Limitation of the medium.

Sven maintains that certain literature is well perceived only through text:


„Our more serious literature incorporates levels of difficulty — in narrative sequence, referentiality, syntax, and linguistic density — and presupposes a reader who is free to hover over a phrase, reach for a dictionary, and dart back.”

Irrelevance of the recording pace to the text.

Sven gives examples, where the pace of narrator reading, being regular and uniform, was completely irrelevant to the meaning of the text. Descriptions, dialogues are usually fine, but when a book turns into some philosophical conjectures — the same pace is just unbearable:


„We don't just speed a thought through our neural network — we inhale it, hold it, wait for it to send ripples through the whole of our being. Rewinding the tape is no solution.”


Difficulty with deep reading.


„Reading, because we control it, is adaptable to our needs and rhythms. We are free to indulge our subjective associative impulses; the term I coin for this is
deep reading: the slow and meditative possession of a book. We don't just read the words, we dream our lives in their vicinity. (...) Deep listening to words is rarely an option. Our ear, and with it our whole imaginative apparatus, marches in lockstep to the speaker's baton”

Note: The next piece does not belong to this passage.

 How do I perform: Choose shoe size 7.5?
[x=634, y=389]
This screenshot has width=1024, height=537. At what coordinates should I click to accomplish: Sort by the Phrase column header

Powerlessness of the listener.

Sven claims that when we hear a book we are deeply silenced by the vocal tyranny of the narrator:


„The listener is powerless against the taped voice, not at all in the position of my five-year-old daughter, who admonishes me continually, "Don't read it like that, Dad." With the audio book, everything — pace, timber, inflection — is determined for the captive listener. The collaborative component is gone; one simply receives.”

Sexless voicing.

The books read by male narrator lose the female character, if it is of importance and conversely, the manly dialogs read by a woman sound strange:


„Cheever's prose is as imprinted with his gender as Virginia Woolf's is with hers. Nor could I get past the bright vigor of the performing voice; I missed the dark notes, the sense of pooling shadows that has always accompanied my readings of the man.”

Abridgement of books kills their message.

Svens notices that too many of audio books are just bad abridgements. The arbitrary selection what to include what to leave out is usually killing the perception of the book. He gives an example of „Under the Volcano” by Malcolm Lowry:

„Lowry had meant his novel to turn like a wheel; everything in it is keyed to the concept of circularity, making chapter one absolutely indispensable . No amount of civilized gnashing by reader Christopher Cazanove could make up the
deficit.”

Multitrack sensibilities required.

Listening to audio book, requires a good deal of multitracking sensibility. This is in opposition to „single-track tasks demanded by the silent page”. What is more, it can create a shift or change in the way authors write today: „... is is not farfetched to suppose that a good part of future of literature will be bound up with the audio process.”

Despite all these remarks, the chapter ends with some positive remarks.

Sven recalls listening to James Joyce „The Dead” which he found great in the audio format. Basically he values the rendering of some short stories (by authors like Updike, Welty and Carver) in audio. He also notices that sometimes the good reader opens the deeper understanding:

„An evocative reading can capture the shifting tension that exists between sound and sense; it can unearth the overlooked sentence rhythm and whet the blade of irony. Reading is different from listening, yes, but in listening's limitations I have found unexpected pleasures.”

He ends it with these words:


„In the beginning was the Word — not the written or printed or processed word, but the spoken word. And though it changes its aspect faster than any Proteus, hiding now in letter shapes and now in magnetic emulsion, it remains. It still has the power to lay us bare.”

What do you think?

I'm passionate audio book listener, so this chapter requires me to comment and, more specifically to argue. But I will do it at some later time, maybe after your opinions...

1 comment:

  1. It is interesting to read this - I agree that audio books do have limitations. But paper books do, too! There is a magic to hearing a book read, or a story told. Voice can convey so much. The advantages of audio books are many - I hope you will name your views too? I think that there is value - and room in the marketplace - for both 'media'.